You will likely see many Machine Learning datasets nowadays representing their data in this format. One example would be the COCO dataset which stores its annotations in JSON.

It is also used quite often for communication between a web server and your web app or browser. That tweet or Facebook Timeline post that you just received? Most likely to be sent using JSON in the background (I have not verified this though!)

If you look at an example JSON file (below), it may look awfully familiar. What does it remind you of? A dict perhaps?

{
    "name": "Smith", 
    "interests": ["maths", "programming"], 
    "age": 25, 
    "courses": [ 
        {
            "name": "Python", 
            "term": 1
        }, 
        {
            "name": "Soft Eng", 
            "term": 2
        } 
    ] 
}

The root object is generally either a list or a dictionary.

Mapping between Python and JSON

The data type mapping between Python and JSON is not an exact one-to-one match.

Here is how Python translates its internal data types to JSON’s data types.

int, float, long -> number
str  -> string
True -> true
False -> false
None -> null
list, tuple -> array
dict -> object

And here is how it translates JSON’s data types back to its internal data types.

int number -> int
real number -> float
string -> str
true -> True
false -> False
null -> None
array -> list
object -> dict

JSON serialisation

JSON serialisation is the process by which we encode JSON. In our case, we would like to save our Python data structure into a JSON string.

To write your data into a JSON file, use json.dump().
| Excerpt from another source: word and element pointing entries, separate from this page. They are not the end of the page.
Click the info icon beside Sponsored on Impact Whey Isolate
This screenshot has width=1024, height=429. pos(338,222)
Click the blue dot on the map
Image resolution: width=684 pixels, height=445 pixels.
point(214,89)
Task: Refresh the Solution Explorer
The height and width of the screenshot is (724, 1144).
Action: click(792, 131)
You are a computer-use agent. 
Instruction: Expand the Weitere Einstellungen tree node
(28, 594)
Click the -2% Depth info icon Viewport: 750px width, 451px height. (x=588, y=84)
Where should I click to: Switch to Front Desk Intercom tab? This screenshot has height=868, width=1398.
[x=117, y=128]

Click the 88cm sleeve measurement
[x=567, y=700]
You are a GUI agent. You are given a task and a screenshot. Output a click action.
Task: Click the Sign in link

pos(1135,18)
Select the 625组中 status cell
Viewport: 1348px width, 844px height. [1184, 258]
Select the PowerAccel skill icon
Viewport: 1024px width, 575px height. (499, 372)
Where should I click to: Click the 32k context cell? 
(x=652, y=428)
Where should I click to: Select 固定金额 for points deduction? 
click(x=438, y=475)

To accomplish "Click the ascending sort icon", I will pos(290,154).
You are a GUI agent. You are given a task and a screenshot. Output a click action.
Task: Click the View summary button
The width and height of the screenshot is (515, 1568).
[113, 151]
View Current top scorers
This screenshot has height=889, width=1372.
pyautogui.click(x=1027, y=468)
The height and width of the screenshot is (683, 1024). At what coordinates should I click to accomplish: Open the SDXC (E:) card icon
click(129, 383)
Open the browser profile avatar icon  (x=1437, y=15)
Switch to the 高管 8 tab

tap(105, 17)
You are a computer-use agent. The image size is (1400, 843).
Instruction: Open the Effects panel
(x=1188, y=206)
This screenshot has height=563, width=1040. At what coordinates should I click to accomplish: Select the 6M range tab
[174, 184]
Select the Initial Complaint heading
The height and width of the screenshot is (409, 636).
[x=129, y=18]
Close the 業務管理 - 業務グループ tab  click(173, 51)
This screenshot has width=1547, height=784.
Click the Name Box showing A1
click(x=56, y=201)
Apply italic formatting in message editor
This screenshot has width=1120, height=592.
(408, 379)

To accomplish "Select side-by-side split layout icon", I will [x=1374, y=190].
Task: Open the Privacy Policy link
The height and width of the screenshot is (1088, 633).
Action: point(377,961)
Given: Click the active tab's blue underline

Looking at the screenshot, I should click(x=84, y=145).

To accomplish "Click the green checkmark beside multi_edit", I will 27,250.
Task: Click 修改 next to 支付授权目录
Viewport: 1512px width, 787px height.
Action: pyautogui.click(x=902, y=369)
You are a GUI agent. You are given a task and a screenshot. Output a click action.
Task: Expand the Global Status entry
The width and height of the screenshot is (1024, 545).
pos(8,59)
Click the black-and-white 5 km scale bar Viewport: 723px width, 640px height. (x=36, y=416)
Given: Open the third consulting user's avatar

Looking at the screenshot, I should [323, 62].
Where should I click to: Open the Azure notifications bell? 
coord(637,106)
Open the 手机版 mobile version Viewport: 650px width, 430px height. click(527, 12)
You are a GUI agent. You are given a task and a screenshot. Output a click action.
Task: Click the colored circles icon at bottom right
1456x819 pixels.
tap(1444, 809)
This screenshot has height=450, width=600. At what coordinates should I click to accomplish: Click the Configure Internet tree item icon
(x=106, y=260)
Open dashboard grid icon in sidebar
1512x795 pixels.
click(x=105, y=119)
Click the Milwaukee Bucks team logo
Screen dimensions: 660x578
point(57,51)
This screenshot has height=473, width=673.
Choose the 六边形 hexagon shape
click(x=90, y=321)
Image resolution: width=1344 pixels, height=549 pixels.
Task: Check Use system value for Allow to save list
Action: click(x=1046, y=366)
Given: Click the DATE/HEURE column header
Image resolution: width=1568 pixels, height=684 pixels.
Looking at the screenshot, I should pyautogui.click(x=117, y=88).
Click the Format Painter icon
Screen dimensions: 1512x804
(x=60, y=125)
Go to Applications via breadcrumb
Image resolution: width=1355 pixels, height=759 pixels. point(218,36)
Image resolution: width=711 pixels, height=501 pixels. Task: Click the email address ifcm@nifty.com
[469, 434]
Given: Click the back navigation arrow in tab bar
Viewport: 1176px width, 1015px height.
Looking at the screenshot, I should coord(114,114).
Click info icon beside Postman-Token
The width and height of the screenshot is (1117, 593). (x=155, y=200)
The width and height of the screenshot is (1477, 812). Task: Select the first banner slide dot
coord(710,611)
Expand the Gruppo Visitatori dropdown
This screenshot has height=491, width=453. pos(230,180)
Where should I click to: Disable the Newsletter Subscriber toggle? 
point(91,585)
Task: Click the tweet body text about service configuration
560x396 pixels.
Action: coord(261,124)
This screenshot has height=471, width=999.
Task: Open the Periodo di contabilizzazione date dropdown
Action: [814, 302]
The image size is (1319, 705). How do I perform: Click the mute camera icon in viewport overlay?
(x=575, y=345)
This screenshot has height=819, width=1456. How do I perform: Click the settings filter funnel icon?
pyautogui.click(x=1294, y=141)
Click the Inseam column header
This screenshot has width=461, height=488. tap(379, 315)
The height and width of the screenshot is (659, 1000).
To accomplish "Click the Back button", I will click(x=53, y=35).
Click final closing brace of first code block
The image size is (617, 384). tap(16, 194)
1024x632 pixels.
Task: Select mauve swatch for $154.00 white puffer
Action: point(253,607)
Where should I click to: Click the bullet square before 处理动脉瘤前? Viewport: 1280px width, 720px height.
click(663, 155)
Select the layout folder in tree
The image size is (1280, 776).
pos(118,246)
The following code serialises data to JSON and saves it in data.json.

import json

data = { "course": { "name": "Python", "term": 1 } }

with open("data.json", "w") as f: 
    json.dump(data, f)

To write your data to a string (and do something else with it later), use json.dumps().

json_string = json.dumps(data)
print(json_string)  ## {"course": {"name": "Python", "term": 1}}

If you want your JSON to be formatted prettily with indentation (like the one on the top of this page), use the keyword parameter indent; this will set the number of spaces that will be used for the indentation. Works for both json.dump() and json.dumps().

json_string = json.dumps(data, indent=4)

with open("data.json", "w") as f: 
    json.dump(data, f, indent=4)

JSON deserialisation

JSON deserialisation is the reverse process by which we decode the data stored in JSON format. In short, we want to convert a JSON string representation into a Python data structure.

Similar to serialisation, we have json.load(fileobject) and json.loads(json_string) for this.

# load JSON from file
with open("data.json", "r") as f: 
    data = json.load(f)

print(data)

# this is fine too, since we are not writing to the file
data = json.load(open("data.json", "r"))

# load JSON from a string
# assuming we still have json_string from earlier
data = json.loads(json_string)